TRS will spend $14.3 million on construction, $3.5 million on infrastructure, $6 million on manufacturing equipment, and $4.6 million on furniture and soft costs. Previously, the total project cost was $22.7 million.
The company already received a package of sales, property and mortgage recording tax breaks from ECIDA in August 2019, along with $750,000 in workforce development funds. In exchange, it pledged to add 60 jobs to its current 103.
But now it wants to increase the sales tax exemption from $463,167 to $869,400 because of changed circumstances. According to its revised application, "a significant amount" of the equipment purchases may be completed before the company relocates, so it will have to store it and then move it.
Meanwhile, TRS said, "our only customer" – P&G – "wants us to move close to either their major distribution centers or their corporate headquarters," especially since TRS' sales with P&G "have increased considerably."
"We are resisting that pressure and need to put before them a financial reason to stay in Western New York," the company added. "A significant part of our presentation to them is to outline the cost-efficient move within the Buffalo area, the low cost of the actual move, that we are not requesting any increase in their prices to accommodate this move. A significant part of maintaining a low cost move is the incentives this application is applying for."
ECIDA will hold an online public hearing on the request at 9 a.m. Feb. 16. The project is expected to come up for approval as soon as Feb. 24.
The ECIDA board will also consider an application by Eastman Machine Co. for tax breaks to assist a 7,400-square-foot expansion of the downtown Buffalo manufacturer's facility at 775 and 779 Washington St.
The addition would provide more space for loading docks, storage and automated assembly.

**Information shown**
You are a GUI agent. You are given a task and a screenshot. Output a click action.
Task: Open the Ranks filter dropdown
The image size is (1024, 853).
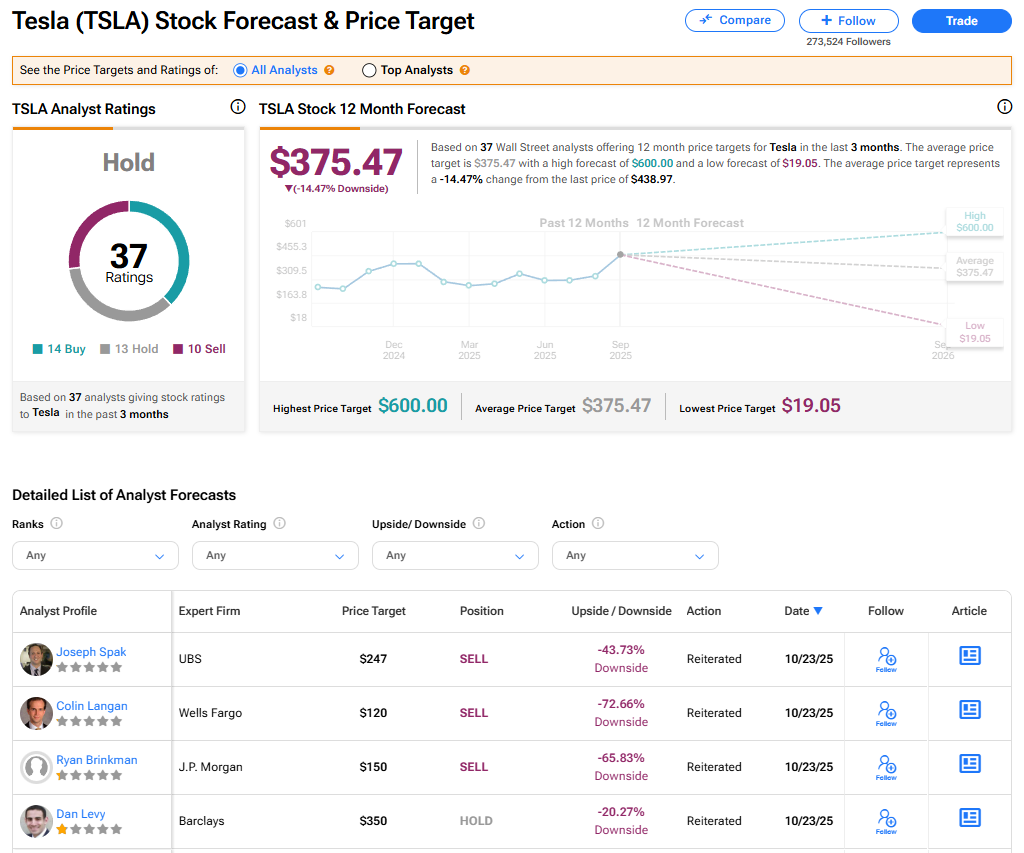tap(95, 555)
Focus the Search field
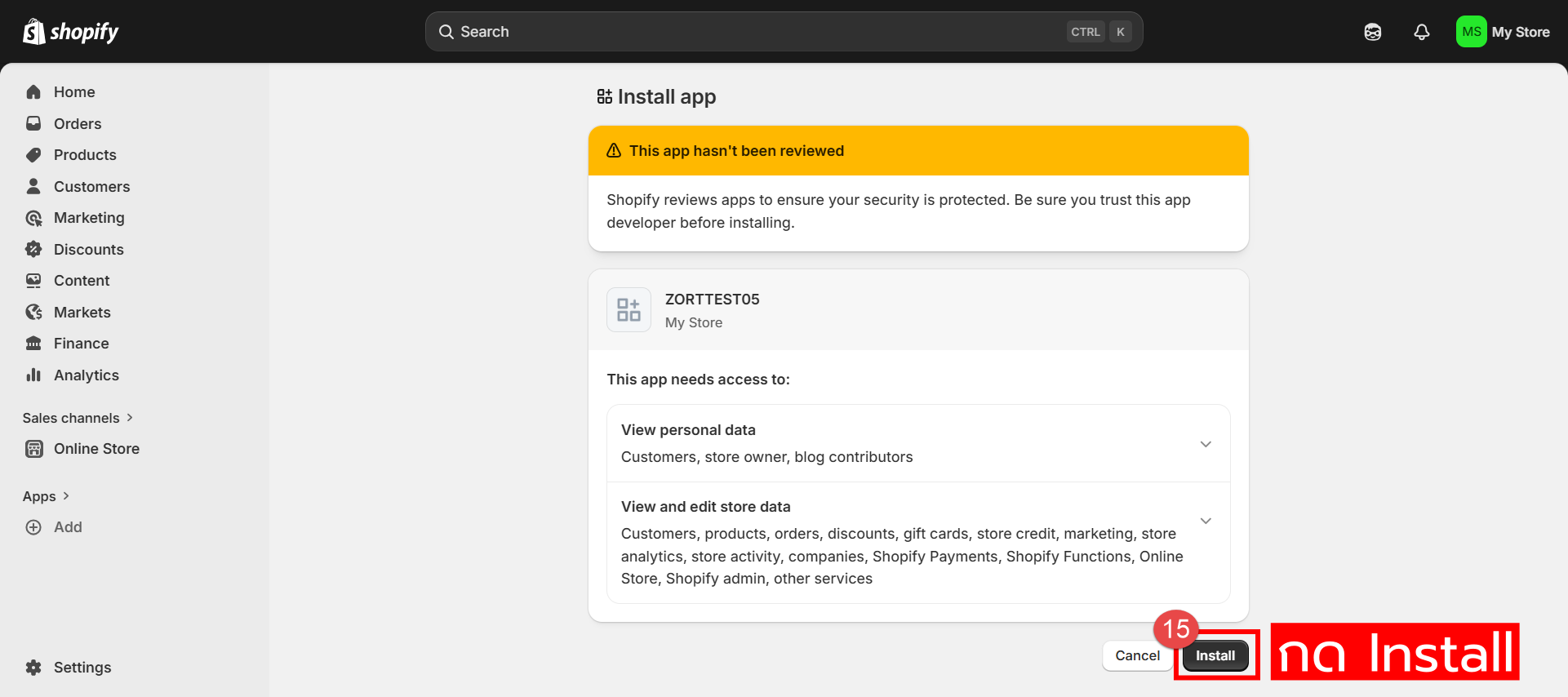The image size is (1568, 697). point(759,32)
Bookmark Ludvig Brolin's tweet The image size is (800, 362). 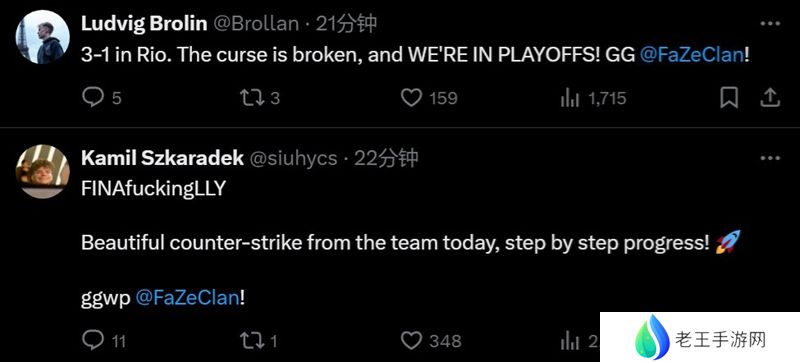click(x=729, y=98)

--

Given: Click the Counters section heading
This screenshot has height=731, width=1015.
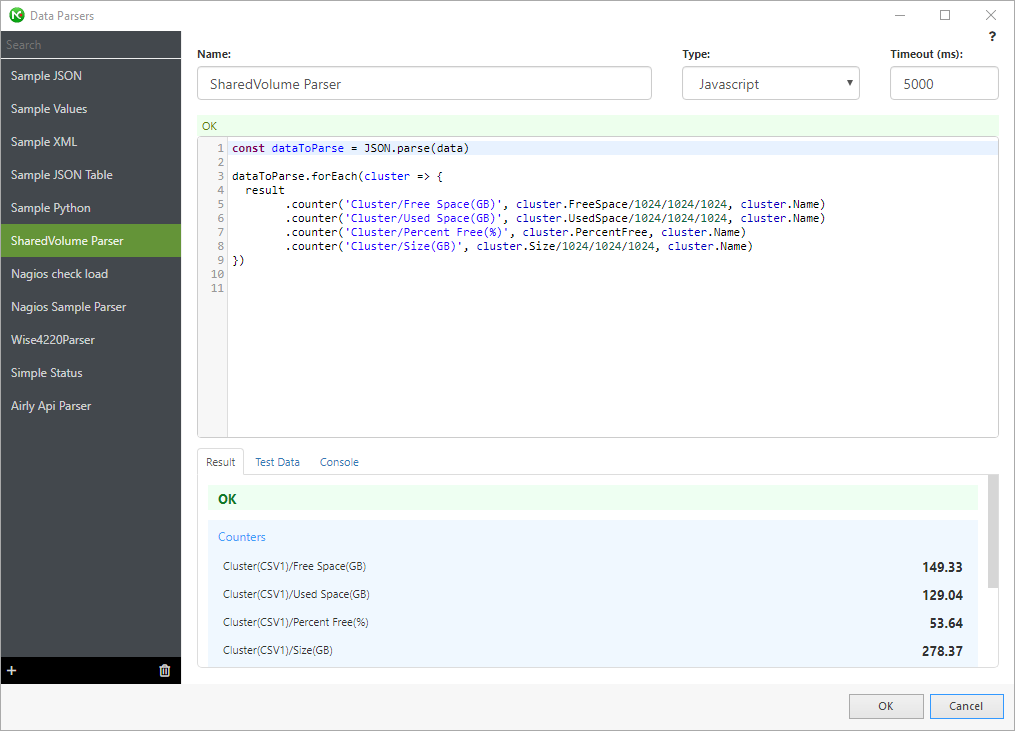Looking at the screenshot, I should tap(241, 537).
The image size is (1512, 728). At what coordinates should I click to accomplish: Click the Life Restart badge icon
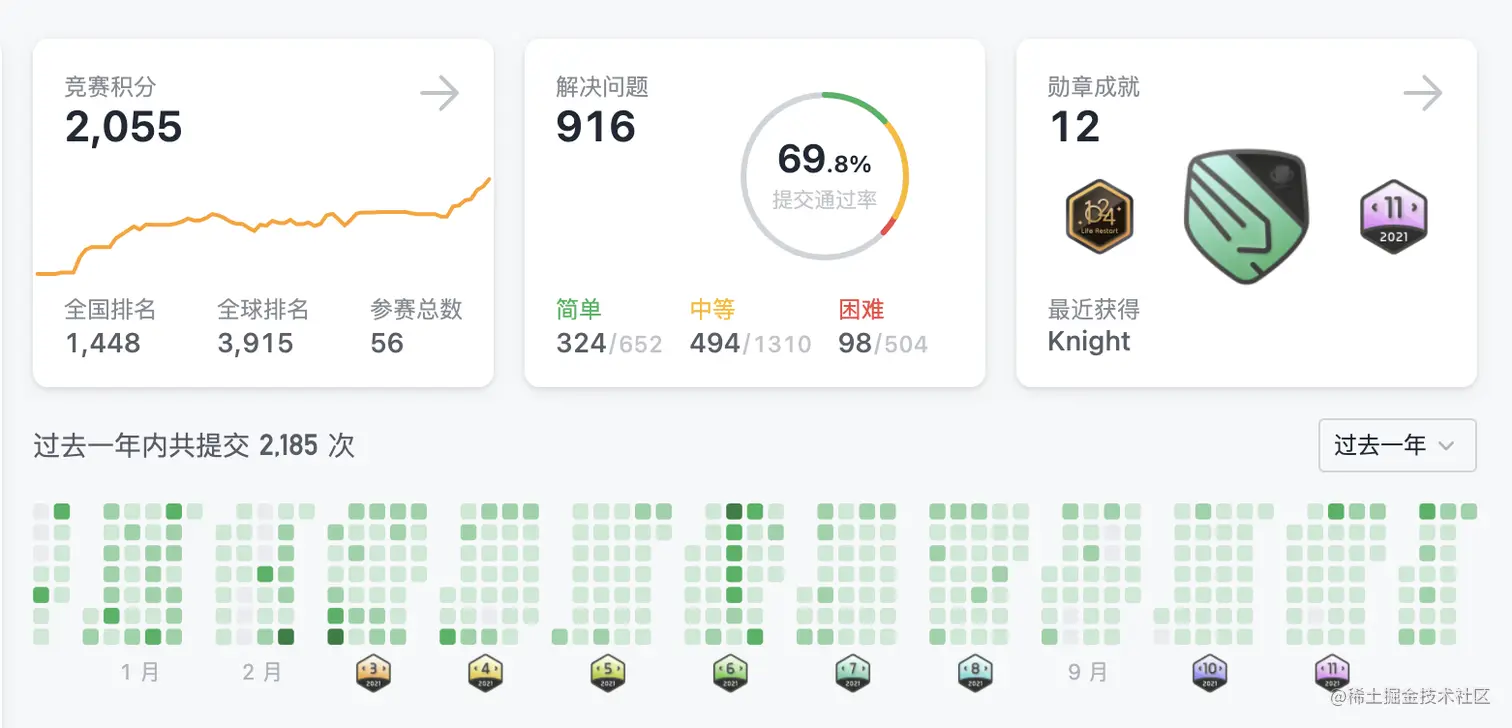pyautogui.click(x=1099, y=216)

...

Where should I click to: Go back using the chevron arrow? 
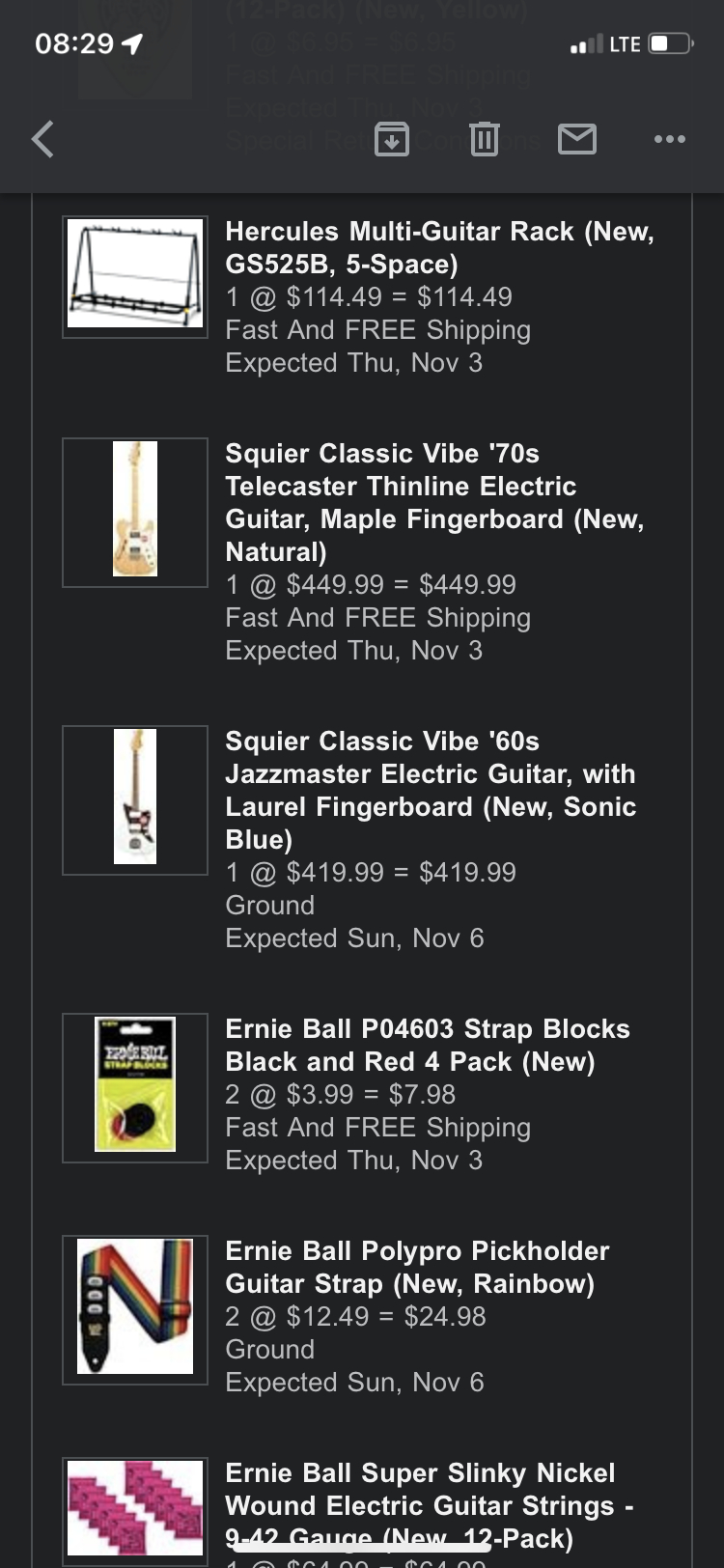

**Exercise requirements**
In the excerpt about the TRS tax-break request, copy word for word the passage from "The company already" up to and including "then move it.".

**Solution to the exercise**
The company already received a package of sales, property and mortgage recording tax breaks from ECIDA in August 2019, along with $750,000 in workforce development funds. In exchange, it pledged to add 60 jobs to its current 103.
But now it wants to increase the sales tax exemption from $463,167 to $869,400 because of changed circumstances. According to its revised application, "a significant amount" of the equipment purchases may be completed before the company relocates, so it will have to store it and then move it.